Il 10% delle donne soffre di disturbi della tiroide, vediamo come riconoscerne i sintomi.

La tiroide è una ghiandola che si trova alla base del collo, davanti alla trachea, molto importante per il nostro metabolismo. Produce due ormoni: latiroxina conosciuta come T4, e latriiodorotironina (T3), che regolano la capacità del nostro corpo di usare l’energia. Gli ormoni della tiroide, in particolare, consentono lo sviluppo del feto e, dopo la nascita, sono fondamentali per la crescita corporea e per il corretto funzionamento del sistema nervoso.

Come riconoscere i sintomi dei disturbi della tiroide? 

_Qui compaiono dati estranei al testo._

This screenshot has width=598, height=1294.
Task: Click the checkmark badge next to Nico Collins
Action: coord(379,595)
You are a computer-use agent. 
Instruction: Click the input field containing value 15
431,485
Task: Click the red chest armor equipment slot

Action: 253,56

In caso di ipotiroidismo (ossia quando la ghiandola lavora poco), i sintomi sono: aumento di peso lento e costante, stanchezza, stitichezza, sensazione di freddo intenso e, a volte, ingrossamento del collo.

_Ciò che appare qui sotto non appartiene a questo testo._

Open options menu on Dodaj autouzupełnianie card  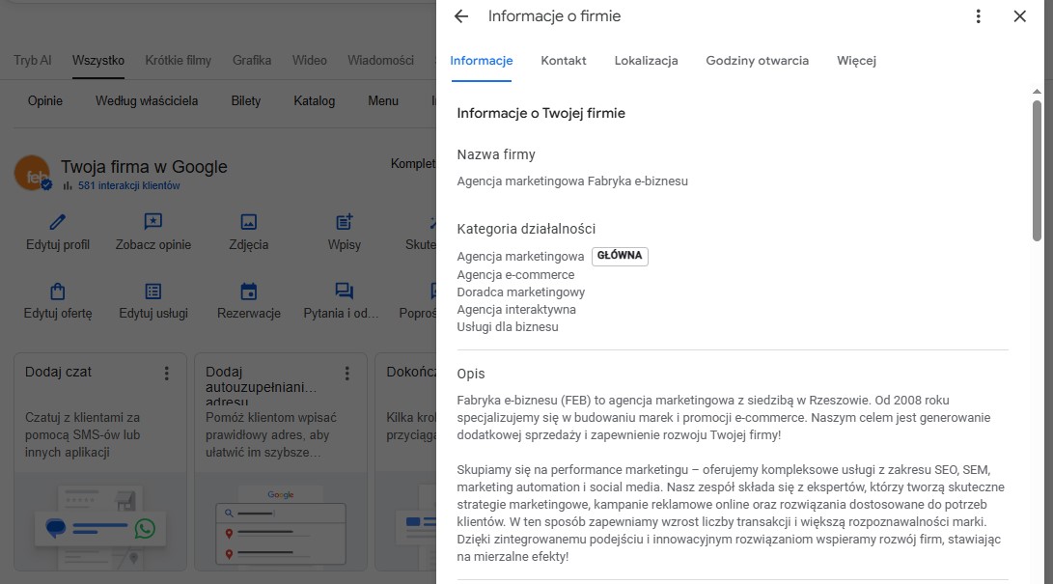(346, 373)
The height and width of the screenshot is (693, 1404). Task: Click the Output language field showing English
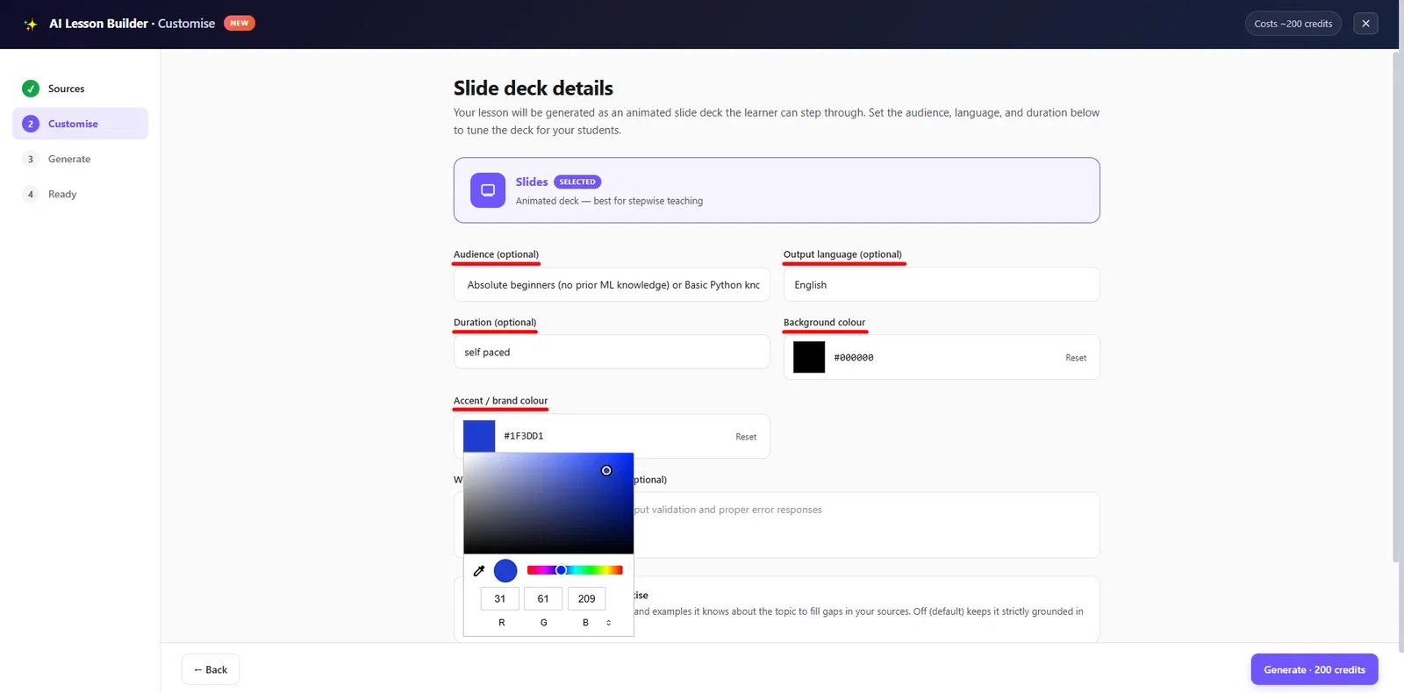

In caso, invece, di ipertiroidismo (ossia quando la ghiandola lavora troppo), i sintomi sono: dimagrimento ingiustificato, diarrea, sudorazione diffusa, ingrossamento del collo e accelerazione del ritmo del cuore.

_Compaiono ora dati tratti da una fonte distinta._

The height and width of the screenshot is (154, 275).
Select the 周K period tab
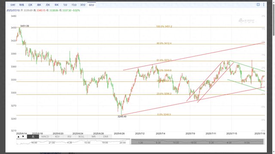click(39, 5)
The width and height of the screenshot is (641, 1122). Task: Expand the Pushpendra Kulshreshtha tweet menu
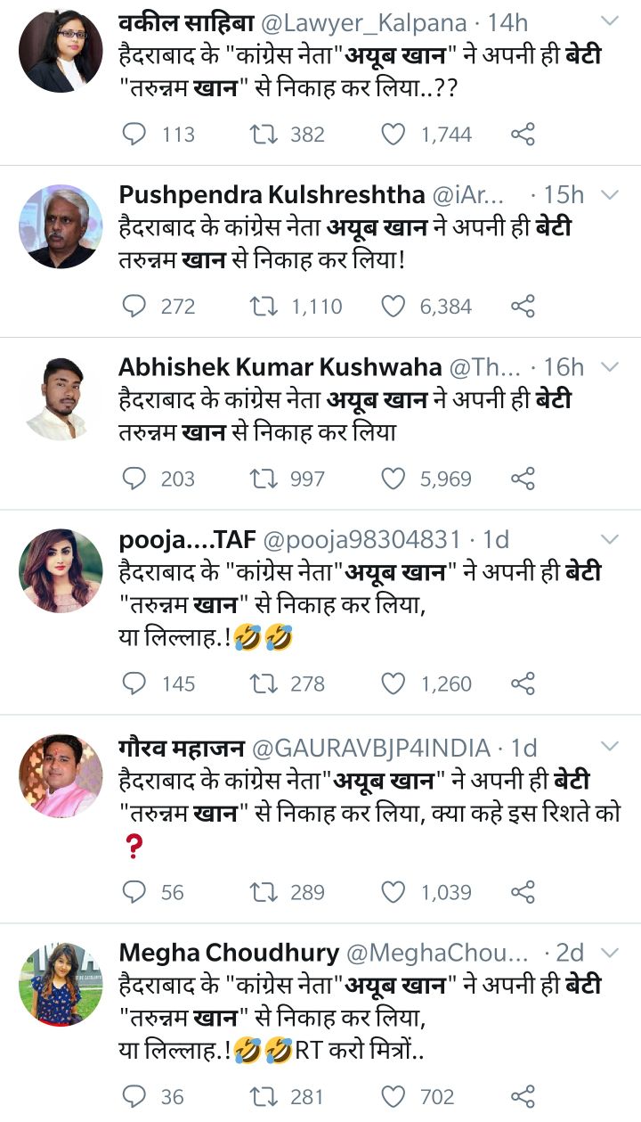click(x=610, y=194)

Le cause dei disturbi della tiroide possono essere ambientali, causati dalle radiazioni vulcaniche o carenza di iodio nella dieta che caratterizza alcune zone del nostro territorio.

Solitamente i disturbi della tiroide si curano con la tiroxina, ma attenzione: quando si prende la tiroxina, appunto, gli altri medicinali che si prendono potrebbero ridurne l’assorbimento. Alcuni farmaci vanno presi a distanza di almeno 4 ore dalla tiroxina. Tra questi ci sono gli anti-acidi, il ferro e gli integratori di calcio. Va evitato anche il consumo eccessivo a colazione di soia e cereali, che possono interferire con il corretto assorbimento della tiroxina.